_Problem to work on:_ Could you copy out each of the records below, line for line, without changing anything?

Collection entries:
--- Begin ---

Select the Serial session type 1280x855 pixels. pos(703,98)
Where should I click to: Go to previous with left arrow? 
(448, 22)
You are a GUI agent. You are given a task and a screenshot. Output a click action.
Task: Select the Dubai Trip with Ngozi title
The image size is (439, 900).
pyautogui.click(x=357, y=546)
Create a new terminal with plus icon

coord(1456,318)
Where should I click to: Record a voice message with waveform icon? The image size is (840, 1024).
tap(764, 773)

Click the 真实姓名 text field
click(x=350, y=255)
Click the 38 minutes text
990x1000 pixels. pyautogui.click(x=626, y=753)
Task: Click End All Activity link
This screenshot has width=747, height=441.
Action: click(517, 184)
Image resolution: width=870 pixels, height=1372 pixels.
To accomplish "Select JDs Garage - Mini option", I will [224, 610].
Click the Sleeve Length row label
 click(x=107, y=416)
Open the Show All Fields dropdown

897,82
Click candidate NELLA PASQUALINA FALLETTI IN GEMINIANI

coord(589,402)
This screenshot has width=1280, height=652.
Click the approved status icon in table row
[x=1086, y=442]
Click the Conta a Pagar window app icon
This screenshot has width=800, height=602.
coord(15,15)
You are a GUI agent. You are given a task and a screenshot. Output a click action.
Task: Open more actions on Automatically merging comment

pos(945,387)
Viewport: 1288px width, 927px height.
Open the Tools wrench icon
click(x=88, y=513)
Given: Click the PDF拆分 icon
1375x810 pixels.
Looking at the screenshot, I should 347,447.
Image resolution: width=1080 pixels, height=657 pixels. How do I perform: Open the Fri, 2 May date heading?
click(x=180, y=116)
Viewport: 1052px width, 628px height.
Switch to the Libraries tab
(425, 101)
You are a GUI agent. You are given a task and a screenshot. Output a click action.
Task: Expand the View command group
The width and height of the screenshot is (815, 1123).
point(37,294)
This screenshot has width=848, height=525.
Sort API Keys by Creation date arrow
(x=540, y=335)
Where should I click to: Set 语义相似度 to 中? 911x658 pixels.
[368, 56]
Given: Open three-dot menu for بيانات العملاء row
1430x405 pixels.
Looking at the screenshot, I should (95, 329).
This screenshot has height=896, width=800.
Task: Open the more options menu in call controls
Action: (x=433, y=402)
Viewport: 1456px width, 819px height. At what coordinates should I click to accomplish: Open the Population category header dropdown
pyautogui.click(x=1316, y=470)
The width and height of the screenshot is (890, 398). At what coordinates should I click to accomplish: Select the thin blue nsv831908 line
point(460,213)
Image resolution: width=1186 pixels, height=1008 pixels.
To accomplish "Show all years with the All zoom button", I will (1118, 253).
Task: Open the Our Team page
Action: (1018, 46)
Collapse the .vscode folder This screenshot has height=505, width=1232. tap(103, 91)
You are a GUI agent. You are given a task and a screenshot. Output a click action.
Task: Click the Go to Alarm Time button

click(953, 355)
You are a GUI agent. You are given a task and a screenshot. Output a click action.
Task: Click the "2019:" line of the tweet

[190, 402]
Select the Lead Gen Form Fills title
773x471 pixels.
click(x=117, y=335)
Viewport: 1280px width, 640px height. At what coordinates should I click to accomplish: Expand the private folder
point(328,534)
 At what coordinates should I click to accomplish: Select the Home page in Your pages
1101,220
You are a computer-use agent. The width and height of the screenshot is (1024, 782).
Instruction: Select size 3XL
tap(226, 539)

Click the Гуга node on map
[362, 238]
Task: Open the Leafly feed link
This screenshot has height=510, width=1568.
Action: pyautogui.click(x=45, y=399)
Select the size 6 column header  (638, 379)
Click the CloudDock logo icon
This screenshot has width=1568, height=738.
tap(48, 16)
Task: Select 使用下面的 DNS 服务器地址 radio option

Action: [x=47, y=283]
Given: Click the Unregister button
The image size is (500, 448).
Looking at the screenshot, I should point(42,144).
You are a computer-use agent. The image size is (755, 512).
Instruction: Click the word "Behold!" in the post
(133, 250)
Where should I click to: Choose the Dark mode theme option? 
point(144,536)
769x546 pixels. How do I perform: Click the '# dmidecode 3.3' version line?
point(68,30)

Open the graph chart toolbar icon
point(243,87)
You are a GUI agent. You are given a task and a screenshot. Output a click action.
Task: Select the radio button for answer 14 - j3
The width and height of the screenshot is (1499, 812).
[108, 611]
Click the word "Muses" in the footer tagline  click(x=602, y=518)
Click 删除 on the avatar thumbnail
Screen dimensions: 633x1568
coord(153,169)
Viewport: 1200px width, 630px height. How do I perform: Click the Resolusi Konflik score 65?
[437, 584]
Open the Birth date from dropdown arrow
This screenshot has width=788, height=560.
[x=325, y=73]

--- End ---

_Solution:_
Select the Serial session type 1280x855 pixels. pos(703,98)
Where should I click to: Go to previous with left arrow? 
(448, 22)
You are a GUI agent. You are given a task and a screenshot. Output a click action.
Task: Select the Dubai Trip with Ngozi title
The image size is (439, 900).
pyautogui.click(x=357, y=546)
Create a new terminal with plus icon

coord(1456,318)
Where should I click to: Record a voice message with waveform icon? The image size is (840, 1024).
tap(764, 773)

Click the 真实姓名 text field
click(x=350, y=255)
Click the 38 minutes text
990x1000 pixels. pyautogui.click(x=626, y=753)
Task: Click End All Activity link
This screenshot has width=747, height=441.
Action: click(517, 184)
Image resolution: width=870 pixels, height=1372 pixels.
To accomplish "Select JDs Garage - Mini option", I will [224, 610].
Click the Sleeve Length row label
 click(x=107, y=416)
Open the Show All Fields dropdown

897,82
Click candidate NELLA PASQUALINA FALLETTI IN GEMINIANI

coord(589,402)
This screenshot has width=1280, height=652.
Click the approved status icon in table row
[x=1086, y=442]
Click the Conta a Pagar window app icon
This screenshot has width=800, height=602.
coord(15,15)
You are a GUI agent. You are given a task and a screenshot. Output a click action.
Task: Open more actions on Automatically merging comment

pos(945,387)
Viewport: 1288px width, 927px height.
Open the Tools wrench icon
click(x=88, y=513)
Given: Click the PDF拆分 icon
1375x810 pixels.
Looking at the screenshot, I should 347,447.
Image resolution: width=1080 pixels, height=657 pixels. How do I perform: Open the Fri, 2 May date heading?
click(x=180, y=116)
Viewport: 1052px width, 628px height.
Switch to the Libraries tab
(425, 101)
You are a GUI agent. You are given a task and a screenshot. Output a click action.
Task: Expand the View command group
The width and height of the screenshot is (815, 1123).
point(37,294)
This screenshot has width=848, height=525.
Sort API Keys by Creation date arrow
(x=540, y=335)
Where should I click to: Set 语义相似度 to 中? 911x658 pixels.
[368, 56]
Given: Open three-dot menu for بيانات العملاء row
1430x405 pixels.
Looking at the screenshot, I should (95, 329).
This screenshot has height=896, width=800.
Task: Open the more options menu in call controls
Action: (x=433, y=402)
Viewport: 1456px width, 819px height. At what coordinates should I click to accomplish: Open the Population category header dropdown
pyautogui.click(x=1316, y=470)
The width and height of the screenshot is (890, 398). At what coordinates should I click to accomplish: Select the thin blue nsv831908 line
point(460,213)
Image resolution: width=1186 pixels, height=1008 pixels.
To accomplish "Show all years with the All zoom button", I will (1118, 253).
Task: Open the Our Team page
Action: (1018, 46)
Collapse the .vscode folder This screenshot has height=505, width=1232. tap(103, 91)
You are a GUI agent. You are given a task and a screenshot. Output a click action.
Task: Click the Go to Alarm Time button

click(953, 355)
You are a GUI agent. You are given a task and a screenshot. Output a click action.
Task: Click the "2019:" line of the tweet

[190, 402]
Select the Lead Gen Form Fills title
773x471 pixels.
click(x=117, y=335)
Viewport: 1280px width, 640px height. At what coordinates should I click to accomplish: Expand the private folder
point(328,534)
 At what coordinates should I click to accomplish: Select the Home page in Your pages
1101,220
You are a computer-use agent. The width and height of the screenshot is (1024, 782).
Instruction: Select size 3XL
tap(226, 539)

Click the Гуга node on map
[362, 238]
Task: Open the Leafly feed link
This screenshot has height=510, width=1568.
Action: pyautogui.click(x=45, y=399)
Select the size 6 column header  (638, 379)
Click the CloudDock logo icon
This screenshot has width=1568, height=738.
tap(48, 16)
Task: Select 使用下面的 DNS 服务器地址 radio option

Action: [x=47, y=283]
Given: Click the Unregister button
The image size is (500, 448).
Looking at the screenshot, I should point(42,144).
You are a computer-use agent. The image size is (755, 512).
Instruction: Click the word "Behold!" in the post
(133, 250)
Where should I click to: Choose the Dark mode theme option? 
point(144,536)
769x546 pixels. How do I perform: Click the '# dmidecode 3.3' version line?
point(68,30)

Open the graph chart toolbar icon
point(243,87)
You are a GUI agent. You are given a task and a screenshot. Output a click action.
Task: Select the radio button for answer 14 - j3
The width and height of the screenshot is (1499, 812).
[108, 611]
Click the word "Muses" in the footer tagline  click(x=602, y=518)
Click 删除 on the avatar thumbnail
Screen dimensions: 633x1568
coord(153,169)
Viewport: 1200px width, 630px height. How do I perform: Click the Resolusi Konflik score 65?
[437, 584]
Open the Birth date from dropdown arrow
This screenshot has width=788, height=560.
[x=325, y=73]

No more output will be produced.